Are there any states or local governments you know of that are doing this effectively, that we can model ourselves after?

There are states that have much lower incidences of domestic violence. And I'm not an expert on what they're doing that's more effective but, certainly, those models are out there, and if we have a commitment to this issue, we could do those things here.

Where should that commitment come from? Where can we find the resources you were talking about earlier?

There's a number of different ways that we could start to get in front of the issue. Some of it could be legislative. Some of it could be greater resources—and that means financial resources; we have to pay for these things, it won't just happen on its own. But really, again, we need this coordinated community response where everyone understands the severity of what's happening here and comes together and takes on their own piece of responsibility.

I'm not one to think that our state government per se will solve this for us. This is for each of us to dig deep and find out what we can do, whether it's becoming a big brother for Big Brothers Big Sisters and role modeling to a child healthy behavior or calling 911 when we hear an argument that sounds like it needs some attention or donating your time or money to a shelter. But it can't always be someone else's problem or something we don't have time for.

The other piece is just getting educated about it. I talk to a lot of family and friends who want to help, but they don't know howm and they end up saying things like, 'You just need to dump him, he's a loser, what's wrong with you that you stay?' or 'What's wrong with you that you still love him?' Gosh, I understand where those messages are coming from and their need to really try to jolt that person out of this relationship, [but] it's really ineffective. I mean, it makes you the bad guy instead of the ally that you are for them. Reading a book like X that Ex or contacting a shelter and finding out more information or getting online—there's lots of materials online about this issue. The quality of the helper you will be to someone else is dependent on what you know. If you're just using trial and error to figure out what works best, folks can really get hurt that way.

You have resources on your website, right?

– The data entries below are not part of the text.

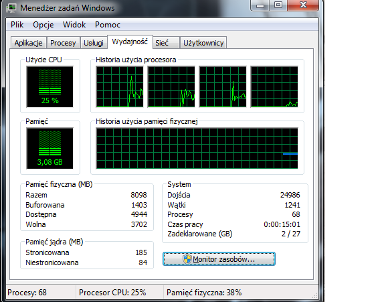
Task: Click the first CPU core history graph
Action: 120,86
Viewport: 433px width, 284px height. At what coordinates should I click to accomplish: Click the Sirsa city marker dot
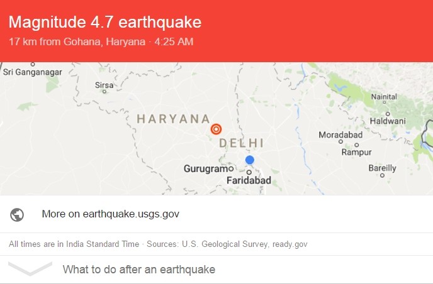104,91
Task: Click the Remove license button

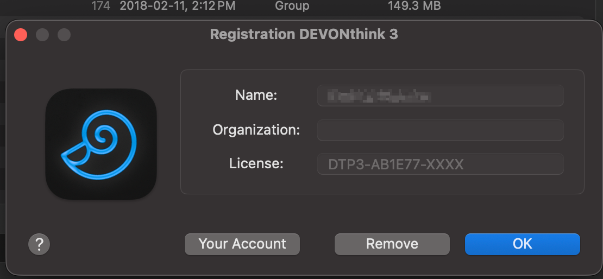Action: (x=392, y=244)
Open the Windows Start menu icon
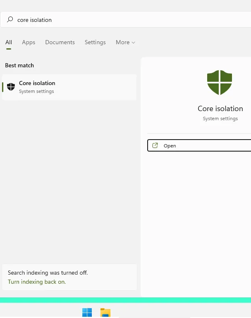 click(87, 313)
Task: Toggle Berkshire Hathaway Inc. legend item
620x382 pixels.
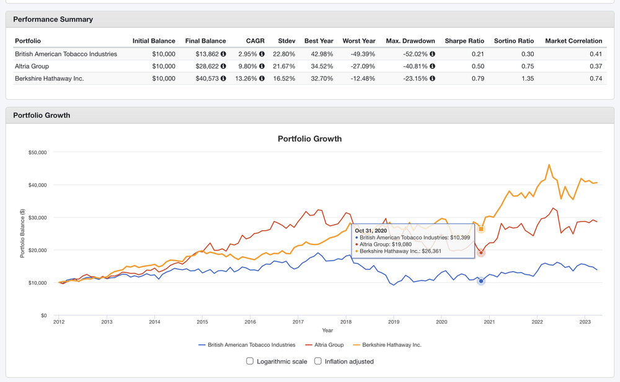Action: click(388, 345)
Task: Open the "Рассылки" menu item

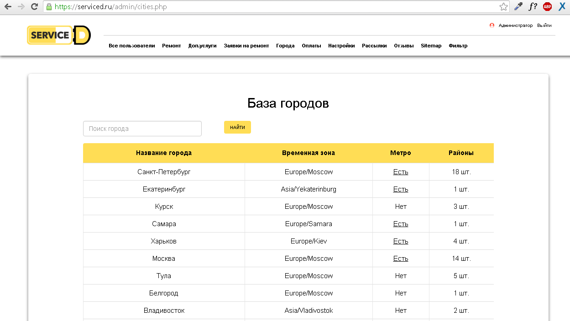Action: [x=374, y=46]
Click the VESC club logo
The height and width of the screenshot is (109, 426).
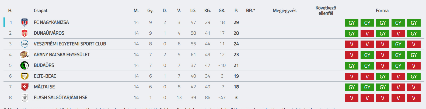[x=25, y=44]
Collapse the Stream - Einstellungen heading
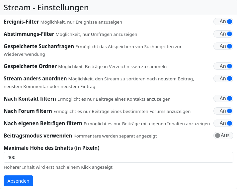Image resolution: width=237 pixels, height=189 pixels. [46, 7]
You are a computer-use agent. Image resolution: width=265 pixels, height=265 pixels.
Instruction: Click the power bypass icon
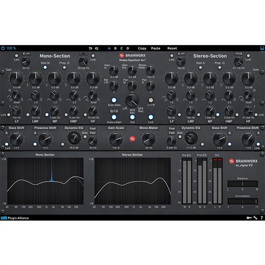[x=3, y=48]

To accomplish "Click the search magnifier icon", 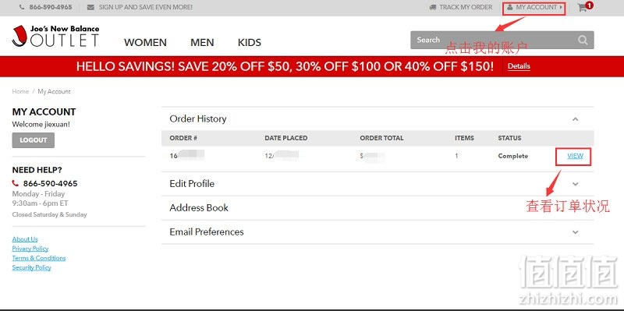I will coord(583,41).
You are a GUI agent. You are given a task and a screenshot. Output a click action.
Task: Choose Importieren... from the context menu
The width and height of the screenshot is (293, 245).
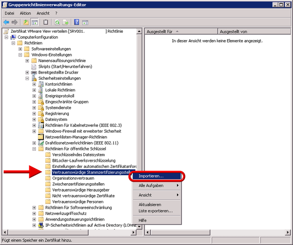point(151,176)
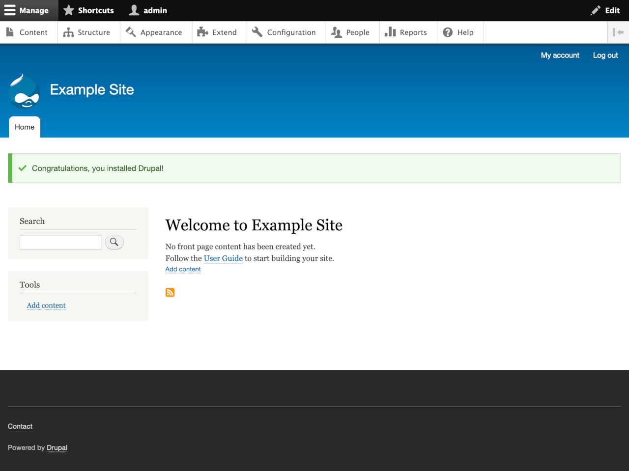Open Help using the question-mark icon
Viewport: 629px width, 471px height.
(448, 32)
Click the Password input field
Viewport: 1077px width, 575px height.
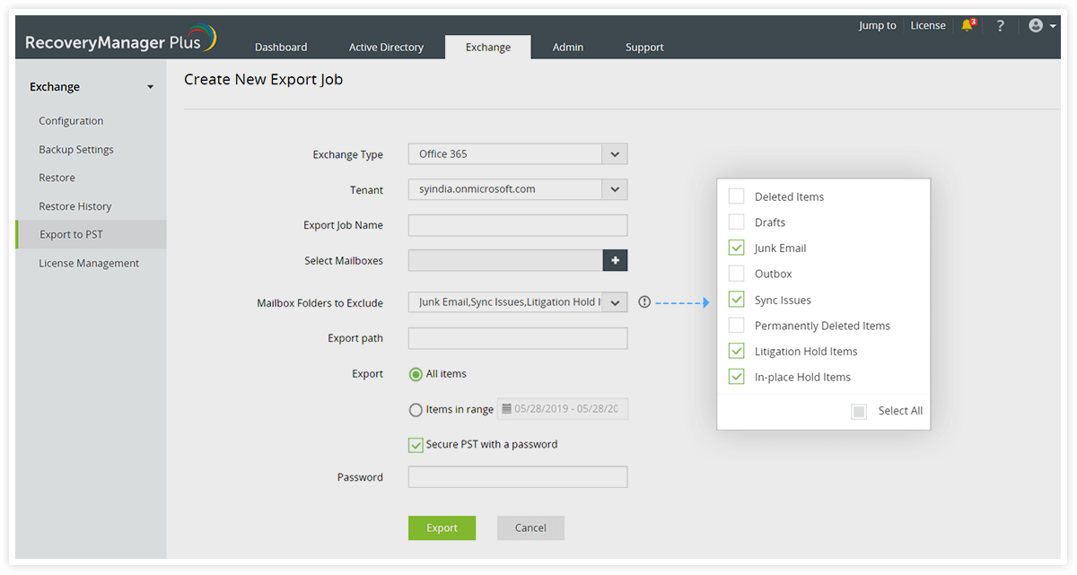click(x=517, y=476)
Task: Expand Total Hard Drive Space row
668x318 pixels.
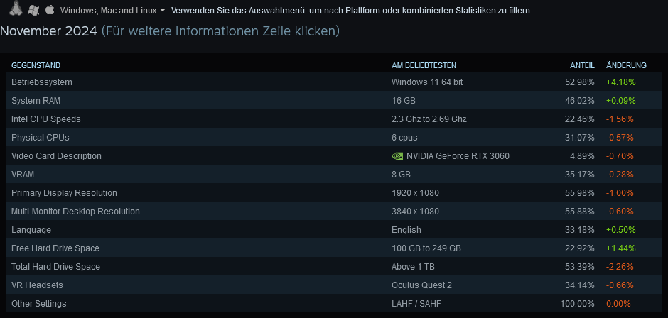Action: click(335, 267)
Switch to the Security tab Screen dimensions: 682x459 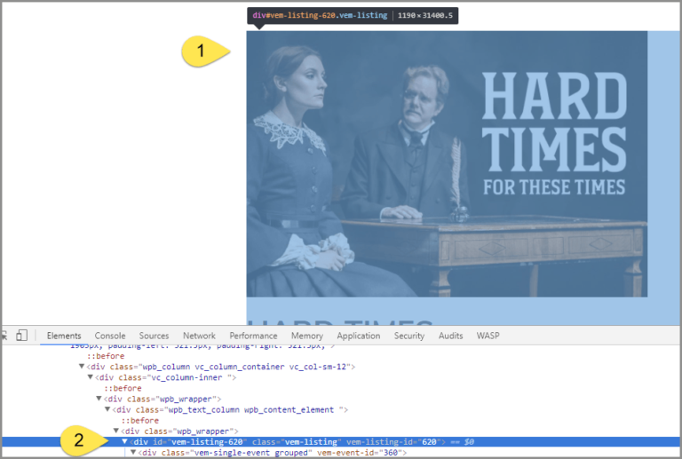pos(409,336)
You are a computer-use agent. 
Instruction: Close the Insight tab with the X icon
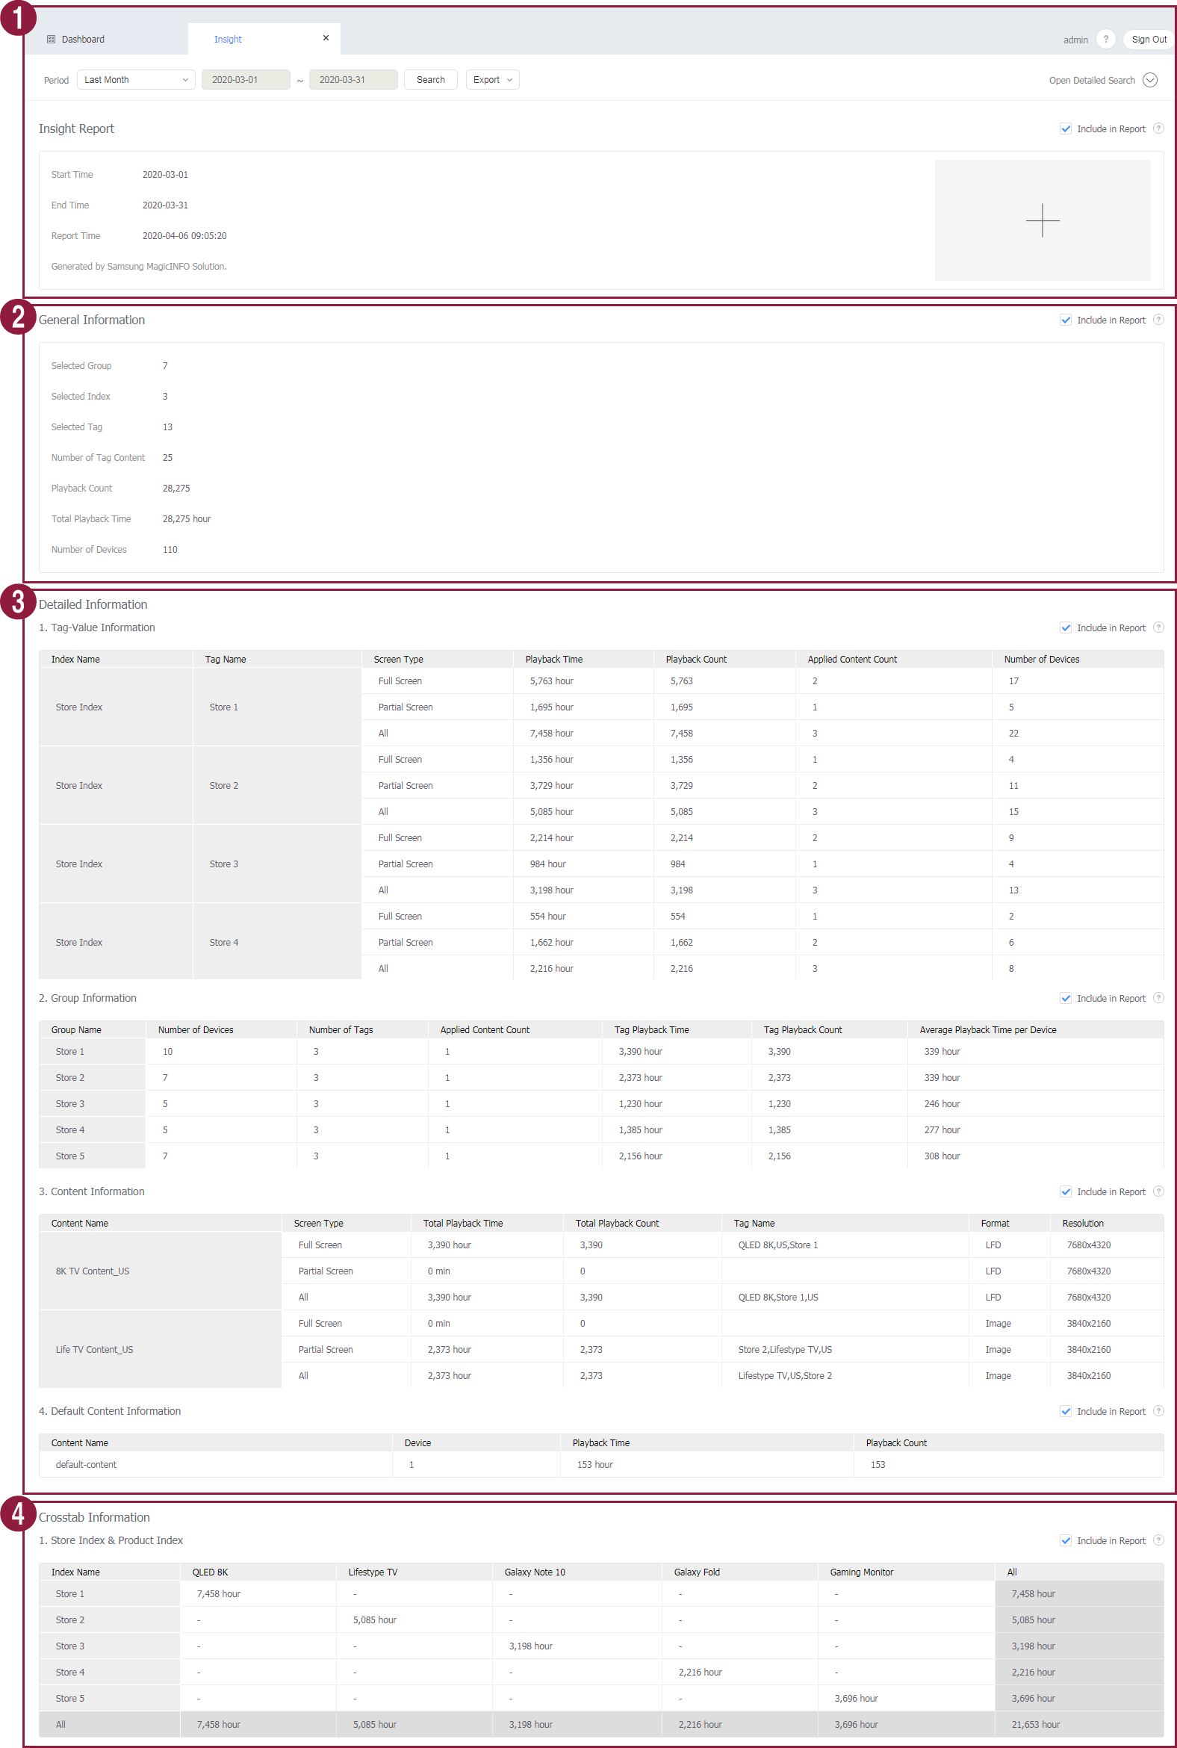tap(326, 38)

I do—my favorite resources, [and] I've been in the field for a long time, and I've really read a lot on the issue.

Any final thoughts?

I just want to say, the thing I think is most special about the book is its ability to help the reader predict what the bad ex they have will do next. And, because what bad exes do is strategic and calculated, it is to some degree predictable. So if folks read this book, they will be able to determine what their ex is most likely to do and stay one step ahead of them. And that's really important, that folks not be surprised by these strategies and that they know beforehand what could happen—and not just from a place of physical safety, but emotional safety. So I think that's maybe, of a lot of good things, the best thing about it.